Şimdi Özgür: Yeni Bir Hayat Başladı
Kasibba, artık sosyal hizmet görevlilerinin desteğiyle toplum içinde yaşıyor. Bakım sorumluları, onun modaya ilgi duyduğunu, evinden gurur duyduğunu ve sosyal iletişimden keyif aldığını söylüyor. "Müthiş bir espri anlayışı var ve sıcakkanlı bir insan. Onun hakkında anlatılanlarla gerçekte tanıdığımız kişi arasında büyük bir fark var" şeklinde konuşuyorlar.
Akıl Sağlığı Yasası’nda Değişiklik Yolda
İngiltere ve Galler'de görüşülen yeni Akıl Sağlığı Yasası, otizmli ve öğrenme güçlüğü olan bireylerin tedavi amacıyla zorla hastanede tutulmasını yasaklamayı amaçlıyor. Ancak hükümet, toplum içinde yeterli destek sağlanmadan bu değişikliğin uygulanamayacağını belirtiyor. Yeni düzenleme, hala bireylerin 28 gün boyunca yasal olarak değerlendirme amaçlı zorla hastaneye yatırılabilmesine olanak tanıyor.
Yetkililerden Üzücü Açıklamalar
Camden Belediyesi’nin Yetişkin Sağlığı Genel Müdürü Jess McGregor, Kasibba'nın hayatının büyük bir kısmını hastanede geçirmesini "trajik" olarak nitelendirdi. "Bu olmamalıydı. Bu durumdan dolayı derin üzüntü duyuyorum" dedi.

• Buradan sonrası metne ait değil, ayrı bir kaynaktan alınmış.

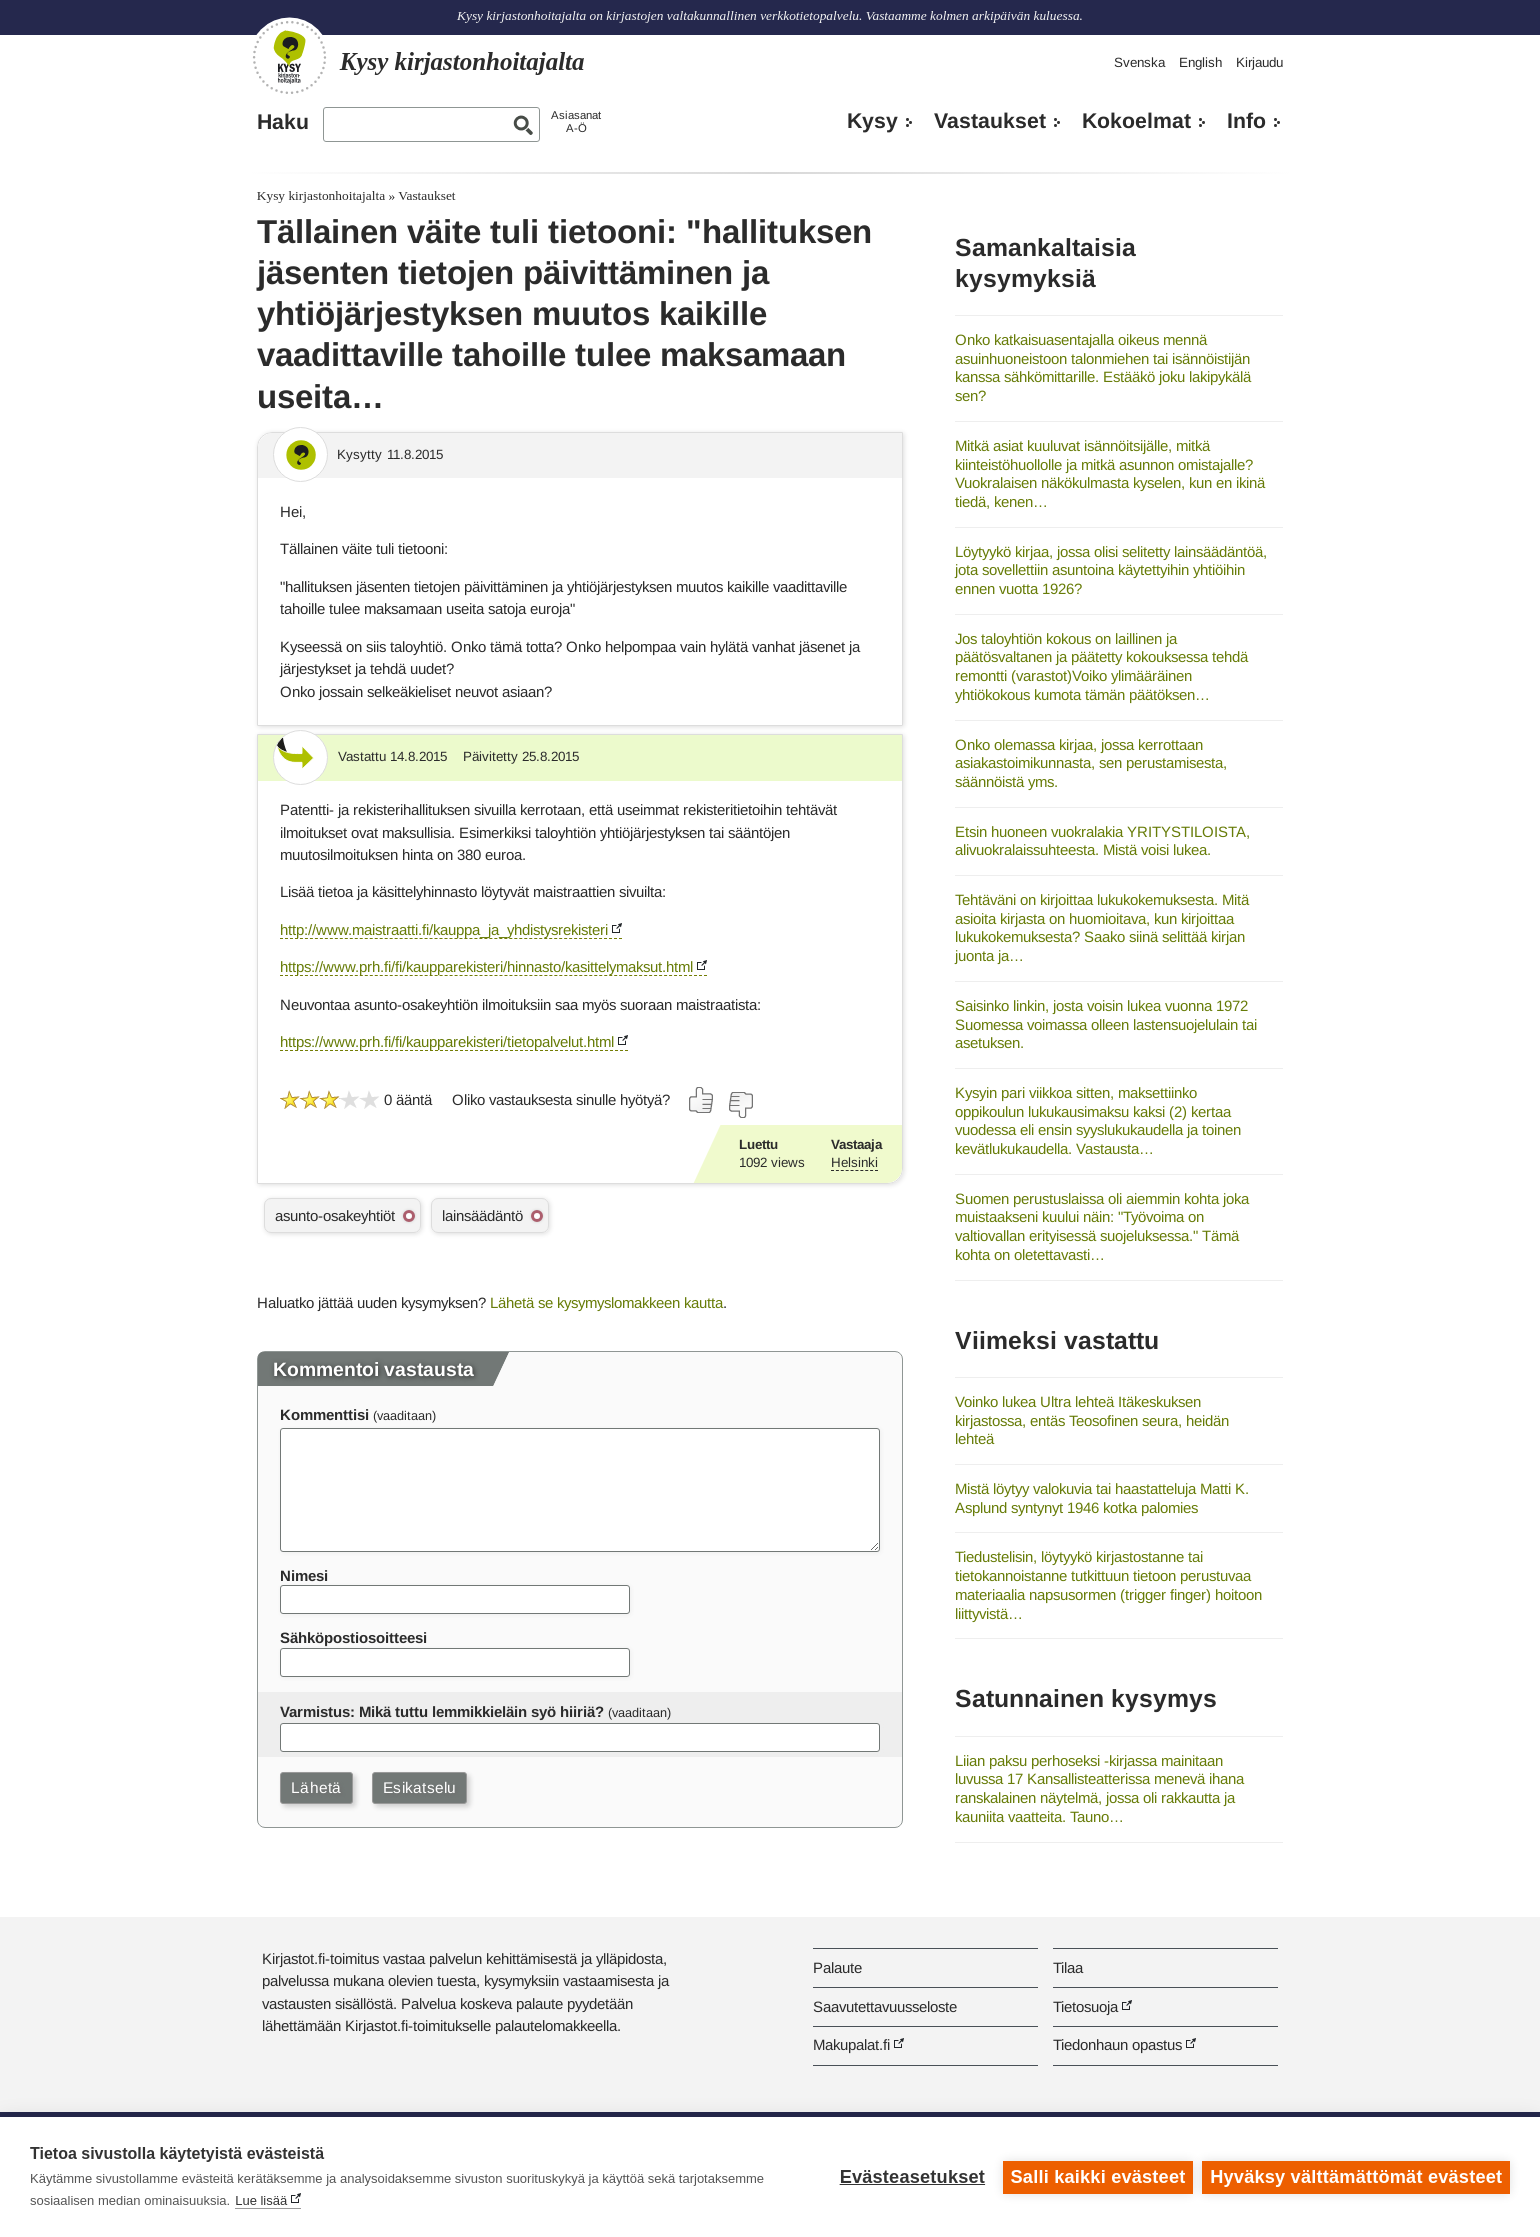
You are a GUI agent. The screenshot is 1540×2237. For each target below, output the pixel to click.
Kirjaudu (1259, 62)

Kasibba'nın tutulduğu hastanenin bağlı olduğu NHS akıl sağlığı vakfı ise, sundukları hizmetlerin hiçbir zaman sorgulanmadığını ve Bakım Kalitesi Komisyonu tarafından "mükemmel" olarak değerlendirildiğini savundu. Vakıf, uzun süreli ayrı tutulma kararlarının, bireylerin kendilerine özel odalarda kalmasını sağlamak amacıyla verildiğini belirtti.
Ancak aktivistler ve uzmanlar, Kasibba gibi binlerce kişinin hala benzer koşullarda yaşamaya zorlandığını ve bu durumun derhal düzeltilmesi gerektiğini vurguluyor.